Render the material from the line containing "Where should I click to: Close" through its last line as a Markdown table with the columns Row and Line, numbering each row and omitting blank lines.

BEGIN MATERIAL FOR THE TASK

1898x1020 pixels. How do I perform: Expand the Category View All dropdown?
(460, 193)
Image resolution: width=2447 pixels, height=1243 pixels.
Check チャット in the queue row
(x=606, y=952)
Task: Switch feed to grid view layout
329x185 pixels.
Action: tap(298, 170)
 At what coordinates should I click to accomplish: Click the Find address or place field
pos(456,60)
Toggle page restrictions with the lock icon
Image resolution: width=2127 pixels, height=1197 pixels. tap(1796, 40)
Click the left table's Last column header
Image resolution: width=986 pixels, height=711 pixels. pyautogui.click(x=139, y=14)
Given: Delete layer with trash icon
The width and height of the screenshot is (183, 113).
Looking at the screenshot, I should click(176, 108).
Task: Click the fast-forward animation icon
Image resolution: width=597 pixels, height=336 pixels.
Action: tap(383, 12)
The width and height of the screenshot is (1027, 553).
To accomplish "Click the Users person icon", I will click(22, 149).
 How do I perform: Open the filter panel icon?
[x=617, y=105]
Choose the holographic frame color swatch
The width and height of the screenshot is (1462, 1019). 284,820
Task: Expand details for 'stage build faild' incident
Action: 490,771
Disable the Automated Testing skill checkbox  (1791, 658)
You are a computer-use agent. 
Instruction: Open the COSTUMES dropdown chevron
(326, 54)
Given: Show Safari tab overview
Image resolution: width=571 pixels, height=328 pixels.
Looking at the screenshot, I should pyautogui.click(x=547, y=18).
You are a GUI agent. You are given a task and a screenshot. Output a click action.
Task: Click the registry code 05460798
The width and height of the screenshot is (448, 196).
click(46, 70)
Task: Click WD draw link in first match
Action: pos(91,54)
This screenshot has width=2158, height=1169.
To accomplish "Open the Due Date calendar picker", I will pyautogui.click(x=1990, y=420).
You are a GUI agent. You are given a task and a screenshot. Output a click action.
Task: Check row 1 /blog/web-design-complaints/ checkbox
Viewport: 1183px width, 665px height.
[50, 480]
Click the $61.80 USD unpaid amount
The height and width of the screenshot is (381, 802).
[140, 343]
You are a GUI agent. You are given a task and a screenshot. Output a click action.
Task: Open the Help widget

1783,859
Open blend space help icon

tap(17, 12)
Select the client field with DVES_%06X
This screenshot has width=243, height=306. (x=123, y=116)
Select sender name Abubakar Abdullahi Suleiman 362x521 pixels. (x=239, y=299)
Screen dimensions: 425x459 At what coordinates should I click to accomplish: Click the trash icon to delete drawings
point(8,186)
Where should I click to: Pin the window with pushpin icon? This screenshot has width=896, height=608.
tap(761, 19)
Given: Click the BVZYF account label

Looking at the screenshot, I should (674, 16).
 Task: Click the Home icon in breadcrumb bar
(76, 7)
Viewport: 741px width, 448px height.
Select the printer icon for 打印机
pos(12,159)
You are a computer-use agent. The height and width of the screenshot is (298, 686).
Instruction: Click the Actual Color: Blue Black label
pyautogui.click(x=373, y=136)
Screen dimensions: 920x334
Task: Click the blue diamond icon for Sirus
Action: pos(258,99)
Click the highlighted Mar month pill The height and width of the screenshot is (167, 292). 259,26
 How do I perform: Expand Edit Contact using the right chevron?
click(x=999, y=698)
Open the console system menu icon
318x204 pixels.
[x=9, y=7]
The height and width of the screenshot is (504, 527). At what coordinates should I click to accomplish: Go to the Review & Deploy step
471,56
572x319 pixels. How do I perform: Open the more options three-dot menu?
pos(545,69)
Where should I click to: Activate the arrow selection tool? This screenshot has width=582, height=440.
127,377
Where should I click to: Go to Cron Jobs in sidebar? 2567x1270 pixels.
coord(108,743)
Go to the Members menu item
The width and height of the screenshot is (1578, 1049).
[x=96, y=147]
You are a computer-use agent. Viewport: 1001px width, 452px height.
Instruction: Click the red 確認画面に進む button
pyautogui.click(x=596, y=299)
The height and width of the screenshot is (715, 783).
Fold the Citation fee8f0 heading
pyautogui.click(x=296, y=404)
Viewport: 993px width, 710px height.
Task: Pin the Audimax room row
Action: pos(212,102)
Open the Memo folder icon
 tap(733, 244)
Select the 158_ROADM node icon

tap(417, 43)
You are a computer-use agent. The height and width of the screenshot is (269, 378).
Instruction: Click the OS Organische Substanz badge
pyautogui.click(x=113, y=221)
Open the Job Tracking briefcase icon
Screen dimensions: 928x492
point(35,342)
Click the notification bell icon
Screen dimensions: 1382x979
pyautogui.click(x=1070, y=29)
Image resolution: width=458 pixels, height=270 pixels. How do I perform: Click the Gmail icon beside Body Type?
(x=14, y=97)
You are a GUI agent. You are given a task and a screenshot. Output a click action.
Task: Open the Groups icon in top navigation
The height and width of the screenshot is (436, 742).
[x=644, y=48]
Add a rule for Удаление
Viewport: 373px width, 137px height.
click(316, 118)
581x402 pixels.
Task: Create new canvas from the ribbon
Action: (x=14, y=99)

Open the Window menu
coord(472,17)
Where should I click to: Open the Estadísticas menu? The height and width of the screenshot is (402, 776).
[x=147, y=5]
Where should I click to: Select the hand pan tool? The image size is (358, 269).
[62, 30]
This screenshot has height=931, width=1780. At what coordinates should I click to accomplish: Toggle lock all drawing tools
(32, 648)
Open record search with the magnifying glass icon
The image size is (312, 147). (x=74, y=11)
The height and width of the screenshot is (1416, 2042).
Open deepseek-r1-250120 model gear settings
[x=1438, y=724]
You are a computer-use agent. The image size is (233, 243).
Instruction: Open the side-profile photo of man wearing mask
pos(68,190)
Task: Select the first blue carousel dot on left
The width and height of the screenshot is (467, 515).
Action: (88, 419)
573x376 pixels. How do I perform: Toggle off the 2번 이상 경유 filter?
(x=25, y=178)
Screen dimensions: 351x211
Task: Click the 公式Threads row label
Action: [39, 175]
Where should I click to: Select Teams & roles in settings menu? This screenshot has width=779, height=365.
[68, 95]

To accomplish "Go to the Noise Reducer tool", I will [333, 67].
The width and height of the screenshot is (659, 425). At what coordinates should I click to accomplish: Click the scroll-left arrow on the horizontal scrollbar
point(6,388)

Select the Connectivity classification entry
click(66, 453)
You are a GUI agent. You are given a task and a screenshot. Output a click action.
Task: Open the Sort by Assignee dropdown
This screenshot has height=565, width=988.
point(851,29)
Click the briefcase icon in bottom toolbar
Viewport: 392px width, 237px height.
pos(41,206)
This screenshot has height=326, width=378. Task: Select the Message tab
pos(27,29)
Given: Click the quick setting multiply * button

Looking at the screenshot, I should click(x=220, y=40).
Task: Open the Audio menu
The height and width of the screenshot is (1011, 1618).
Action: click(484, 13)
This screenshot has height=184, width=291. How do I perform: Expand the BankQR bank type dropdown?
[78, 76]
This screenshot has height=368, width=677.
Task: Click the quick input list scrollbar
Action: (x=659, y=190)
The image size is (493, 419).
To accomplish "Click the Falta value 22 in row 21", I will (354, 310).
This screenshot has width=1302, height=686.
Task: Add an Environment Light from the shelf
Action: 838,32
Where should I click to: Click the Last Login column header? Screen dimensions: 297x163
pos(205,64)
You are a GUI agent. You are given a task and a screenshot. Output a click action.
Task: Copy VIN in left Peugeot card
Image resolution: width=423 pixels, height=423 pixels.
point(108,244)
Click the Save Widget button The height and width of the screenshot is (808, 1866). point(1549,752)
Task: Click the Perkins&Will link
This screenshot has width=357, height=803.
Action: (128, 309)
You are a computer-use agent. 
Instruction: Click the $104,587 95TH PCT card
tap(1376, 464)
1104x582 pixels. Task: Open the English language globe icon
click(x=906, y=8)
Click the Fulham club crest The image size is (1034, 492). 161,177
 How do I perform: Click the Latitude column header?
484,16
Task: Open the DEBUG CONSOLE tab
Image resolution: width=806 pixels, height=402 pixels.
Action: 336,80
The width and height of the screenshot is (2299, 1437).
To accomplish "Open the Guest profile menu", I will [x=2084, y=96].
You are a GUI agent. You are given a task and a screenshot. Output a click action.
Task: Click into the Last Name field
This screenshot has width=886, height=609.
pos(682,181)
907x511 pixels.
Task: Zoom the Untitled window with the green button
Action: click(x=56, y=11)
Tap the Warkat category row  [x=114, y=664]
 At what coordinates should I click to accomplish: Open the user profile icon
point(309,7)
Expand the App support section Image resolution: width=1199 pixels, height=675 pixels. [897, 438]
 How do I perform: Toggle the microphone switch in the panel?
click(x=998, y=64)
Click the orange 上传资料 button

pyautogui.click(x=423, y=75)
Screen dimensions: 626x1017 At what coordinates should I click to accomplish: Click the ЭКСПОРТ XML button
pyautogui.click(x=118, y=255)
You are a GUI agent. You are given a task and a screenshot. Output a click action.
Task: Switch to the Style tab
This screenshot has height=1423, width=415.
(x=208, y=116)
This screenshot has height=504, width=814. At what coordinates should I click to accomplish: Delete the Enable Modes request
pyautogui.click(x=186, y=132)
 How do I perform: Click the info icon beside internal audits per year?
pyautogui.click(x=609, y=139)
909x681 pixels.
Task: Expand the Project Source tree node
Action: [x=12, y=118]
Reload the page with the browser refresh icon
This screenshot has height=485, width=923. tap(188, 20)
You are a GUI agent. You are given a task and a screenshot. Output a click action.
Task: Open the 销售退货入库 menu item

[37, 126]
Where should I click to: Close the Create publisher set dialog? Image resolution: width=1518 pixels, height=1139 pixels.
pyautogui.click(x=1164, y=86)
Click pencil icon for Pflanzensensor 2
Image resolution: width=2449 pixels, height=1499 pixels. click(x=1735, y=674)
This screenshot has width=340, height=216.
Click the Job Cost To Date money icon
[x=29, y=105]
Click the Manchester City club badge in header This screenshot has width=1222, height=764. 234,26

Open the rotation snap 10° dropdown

END MATERIAL FOR THE TASK

ANSWER TO THE TASK:
| Row | Line |
|---|---|
| 1 | Where should I click to: Close the Create publisher set dialog? Image resolution: width=1518 pixels, height=1139 pixels. |
| 2 | pyautogui.click(x=1164, y=86) |
| 3 | Click pencil icon for Pflanzensensor 2 |
| 4 | Image resolution: width=2449 pixels, height=1499 pixels. click(x=1735, y=674) |
| 5 | This screenshot has width=340, height=216. |
| 6 | Click the Job Cost To Date money icon |
| 7 | [x=29, y=105] |
| 8 | Click the Manchester City club badge in header This screenshot has width=1222, height=764. 234,26 |
| 9 | Open the rotation snap 10° dropdown |